Investing.com -- Morgan Stanley analysts issued a double downgrade on Sonos (NASDAQ:SONO) shares on Thursday, cutting the stock's rating to Underweight from Overweight.
The downward revision comes as analysts see a greater-than-anticipated negative impact of the company's recent app redesign on its financial performance. They highlighted that their forecasts for fiscal year 2025 revenue and adjusted EBITDA are 5% and 13% below the Street's consensus, respectively.
Alongside a downgrade, Morgan Stanley also reduced the price target on the stock to $11 from the previous $25.
Sonos shares fell more than 6% in premarket trading Thursday.
Sonos launched a completely overhauled app in early May 2024, aiming to provide a smoother and more innovative user experience. However, the redesign faced criticism from existing users, leading to a public apology from Sonos' CEO and a delay in product launches.
The company also lowered its revenue guidance for the September quarter by 40%. Despite these setbacks and downward revisions in revenue and adjusted EBITDA projections for fiscal years 2025 and 2026, Sonos shares have paradoxically risen with the broader market.
The stock is currently trading at a multiple that is nearly one standard deviation above its historical average, a valuation the analysts find unwarranted.
“We believe this divergence between valuation and fundamentals is unwarranted, and new data sets we've been tracking on net promoter scores, brand favorability, and purchase considerations show that the impact on Sonos users is likely to linger into FY25, something we don't believe Consensus estimates have fully accounted for,” analysts wrote.
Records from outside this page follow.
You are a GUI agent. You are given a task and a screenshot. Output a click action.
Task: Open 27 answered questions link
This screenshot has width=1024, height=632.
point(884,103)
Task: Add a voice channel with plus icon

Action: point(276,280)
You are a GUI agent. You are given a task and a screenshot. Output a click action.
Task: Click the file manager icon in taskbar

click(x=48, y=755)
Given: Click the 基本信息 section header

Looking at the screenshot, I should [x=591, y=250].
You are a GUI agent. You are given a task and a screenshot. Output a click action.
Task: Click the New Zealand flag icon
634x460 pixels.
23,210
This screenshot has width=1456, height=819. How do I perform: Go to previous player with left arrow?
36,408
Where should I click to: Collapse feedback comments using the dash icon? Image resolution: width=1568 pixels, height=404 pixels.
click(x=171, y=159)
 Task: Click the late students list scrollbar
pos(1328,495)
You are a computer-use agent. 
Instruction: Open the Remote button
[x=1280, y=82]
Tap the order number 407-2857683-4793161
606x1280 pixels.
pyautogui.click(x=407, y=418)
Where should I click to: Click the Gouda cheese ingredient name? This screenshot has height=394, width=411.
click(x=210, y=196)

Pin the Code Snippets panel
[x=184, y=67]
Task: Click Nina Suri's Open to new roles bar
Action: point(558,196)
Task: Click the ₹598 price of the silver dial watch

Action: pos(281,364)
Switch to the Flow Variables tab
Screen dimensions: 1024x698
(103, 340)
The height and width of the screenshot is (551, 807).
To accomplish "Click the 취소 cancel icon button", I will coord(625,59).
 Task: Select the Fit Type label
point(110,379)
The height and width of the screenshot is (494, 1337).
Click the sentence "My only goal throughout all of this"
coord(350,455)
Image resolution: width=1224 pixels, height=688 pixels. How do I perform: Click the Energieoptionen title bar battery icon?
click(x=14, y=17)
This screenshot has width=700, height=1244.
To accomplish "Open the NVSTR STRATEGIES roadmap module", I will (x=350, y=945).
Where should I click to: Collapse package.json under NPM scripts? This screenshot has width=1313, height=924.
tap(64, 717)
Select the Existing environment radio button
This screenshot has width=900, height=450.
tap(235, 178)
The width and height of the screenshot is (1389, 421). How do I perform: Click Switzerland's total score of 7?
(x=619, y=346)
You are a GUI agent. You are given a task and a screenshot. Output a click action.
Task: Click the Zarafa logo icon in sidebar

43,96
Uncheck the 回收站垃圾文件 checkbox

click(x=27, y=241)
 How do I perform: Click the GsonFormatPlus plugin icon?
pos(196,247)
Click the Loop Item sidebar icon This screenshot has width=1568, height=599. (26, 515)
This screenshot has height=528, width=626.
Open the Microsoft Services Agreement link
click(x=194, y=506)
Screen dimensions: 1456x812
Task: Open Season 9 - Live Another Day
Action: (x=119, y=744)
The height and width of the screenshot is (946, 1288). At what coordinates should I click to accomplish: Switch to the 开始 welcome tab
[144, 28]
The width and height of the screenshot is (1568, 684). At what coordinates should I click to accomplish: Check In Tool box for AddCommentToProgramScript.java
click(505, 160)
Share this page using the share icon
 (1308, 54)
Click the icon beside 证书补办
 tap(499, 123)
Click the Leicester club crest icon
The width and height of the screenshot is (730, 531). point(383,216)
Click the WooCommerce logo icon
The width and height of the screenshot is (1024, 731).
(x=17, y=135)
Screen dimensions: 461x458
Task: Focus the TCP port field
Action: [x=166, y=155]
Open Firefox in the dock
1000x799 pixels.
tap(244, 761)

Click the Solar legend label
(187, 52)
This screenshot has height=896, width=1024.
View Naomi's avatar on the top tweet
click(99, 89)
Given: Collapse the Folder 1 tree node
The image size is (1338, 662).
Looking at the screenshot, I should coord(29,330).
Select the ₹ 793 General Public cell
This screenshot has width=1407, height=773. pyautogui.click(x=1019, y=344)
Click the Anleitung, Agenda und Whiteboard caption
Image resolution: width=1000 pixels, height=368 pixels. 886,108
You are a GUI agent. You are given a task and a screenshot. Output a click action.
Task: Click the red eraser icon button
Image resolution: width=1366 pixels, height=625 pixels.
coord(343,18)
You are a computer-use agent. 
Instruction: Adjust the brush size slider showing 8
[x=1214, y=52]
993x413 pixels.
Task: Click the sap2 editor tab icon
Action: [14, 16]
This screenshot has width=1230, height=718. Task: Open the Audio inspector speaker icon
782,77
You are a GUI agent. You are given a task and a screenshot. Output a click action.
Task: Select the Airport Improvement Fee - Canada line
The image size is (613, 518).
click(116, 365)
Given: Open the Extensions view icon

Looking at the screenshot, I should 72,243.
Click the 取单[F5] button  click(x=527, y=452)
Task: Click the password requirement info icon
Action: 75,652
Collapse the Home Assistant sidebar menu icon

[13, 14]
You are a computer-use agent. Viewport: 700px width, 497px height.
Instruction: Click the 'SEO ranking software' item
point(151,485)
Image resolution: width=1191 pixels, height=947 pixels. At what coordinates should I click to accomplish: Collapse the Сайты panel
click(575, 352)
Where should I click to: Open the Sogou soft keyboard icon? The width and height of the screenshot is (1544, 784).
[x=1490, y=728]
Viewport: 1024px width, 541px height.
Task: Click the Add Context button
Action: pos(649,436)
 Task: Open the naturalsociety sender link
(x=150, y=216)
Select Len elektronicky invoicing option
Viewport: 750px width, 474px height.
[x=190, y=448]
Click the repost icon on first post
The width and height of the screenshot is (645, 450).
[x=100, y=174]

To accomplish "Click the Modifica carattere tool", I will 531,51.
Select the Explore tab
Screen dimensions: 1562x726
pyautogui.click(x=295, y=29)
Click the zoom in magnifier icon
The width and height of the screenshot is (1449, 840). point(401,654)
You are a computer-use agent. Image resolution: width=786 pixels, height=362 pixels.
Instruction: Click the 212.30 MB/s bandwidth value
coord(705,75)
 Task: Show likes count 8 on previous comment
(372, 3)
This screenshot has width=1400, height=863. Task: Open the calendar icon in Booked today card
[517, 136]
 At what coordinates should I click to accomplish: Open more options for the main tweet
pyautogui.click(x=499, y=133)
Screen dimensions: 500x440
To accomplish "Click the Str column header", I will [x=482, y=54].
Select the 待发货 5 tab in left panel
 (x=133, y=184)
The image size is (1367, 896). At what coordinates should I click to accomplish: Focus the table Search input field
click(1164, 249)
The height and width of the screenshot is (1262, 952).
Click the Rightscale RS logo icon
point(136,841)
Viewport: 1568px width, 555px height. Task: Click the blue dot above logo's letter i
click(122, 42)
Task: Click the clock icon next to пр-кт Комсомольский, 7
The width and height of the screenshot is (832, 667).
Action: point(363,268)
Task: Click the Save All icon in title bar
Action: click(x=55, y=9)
“Given next-twelve-months (N12M) estimate revisions have the highest correlation to Sonos valuation, and our FY25 revenue and Adj. EBITDA estimates are now 5-13% below Consensus, we see a more challenging N12M setup for the stock,” they added.
Historically, a key strength for Sonos has been its ability to attract and retain customers within its ecosystem, leading to repeat purchases and new customer acquisition through word of mouth. However, the recent negative feedback from users, who account for approximately 44% of annual Sonos product registrations, presents a risk to this growth model, Morgan Stanley notes.
The firm believes that the negative sentiment could result in more substantial near-to-medium-term challenges for the company than the market currently expects.
These headwinds, coupled with the ongoing weakness in the audio market and the underperformance of its new product, Sonos Ace, contribute to the negative outlook.
Moreover, app engagement has dropped to pre-COVID levels, new user growth is down 9% year-over-year, and upcoming product launches are unlikely to expand the market. As a result, the analysts no longer expect Sonos to achieve consistent 10% revenue growth and 20% Adj. EBITDA growth in the near future.